**Task statement:** In the records below, pick out all lines containing the word "computer".

Stored records:
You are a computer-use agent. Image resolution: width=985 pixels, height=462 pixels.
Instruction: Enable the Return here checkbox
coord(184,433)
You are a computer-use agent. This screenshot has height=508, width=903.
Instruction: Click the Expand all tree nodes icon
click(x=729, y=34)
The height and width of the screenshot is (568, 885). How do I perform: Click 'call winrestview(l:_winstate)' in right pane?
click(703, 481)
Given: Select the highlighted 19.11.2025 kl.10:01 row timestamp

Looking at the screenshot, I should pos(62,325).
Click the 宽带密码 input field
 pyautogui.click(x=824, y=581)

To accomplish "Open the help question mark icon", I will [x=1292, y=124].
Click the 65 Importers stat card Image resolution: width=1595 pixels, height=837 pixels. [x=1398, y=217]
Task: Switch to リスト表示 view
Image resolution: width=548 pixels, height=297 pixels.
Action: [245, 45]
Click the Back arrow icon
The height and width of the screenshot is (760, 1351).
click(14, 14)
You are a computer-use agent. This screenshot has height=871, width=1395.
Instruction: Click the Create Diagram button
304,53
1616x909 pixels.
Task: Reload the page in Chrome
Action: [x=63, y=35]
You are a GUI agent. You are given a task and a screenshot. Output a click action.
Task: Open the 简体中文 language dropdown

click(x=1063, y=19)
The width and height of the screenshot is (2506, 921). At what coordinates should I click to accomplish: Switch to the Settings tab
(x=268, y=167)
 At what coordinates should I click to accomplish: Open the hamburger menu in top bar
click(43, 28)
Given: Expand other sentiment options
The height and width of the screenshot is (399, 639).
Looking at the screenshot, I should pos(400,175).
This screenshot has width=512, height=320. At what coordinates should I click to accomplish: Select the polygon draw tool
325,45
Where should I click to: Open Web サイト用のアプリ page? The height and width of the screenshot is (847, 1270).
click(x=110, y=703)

**Solved problem:**
You are a computer-use agent. Image resolution: width=985 pixels, height=462 pixels.
You are a computer-use agent. This screenshot has height=508, width=903.
You are a computer-use agent. This screenshot has height=871, width=1395.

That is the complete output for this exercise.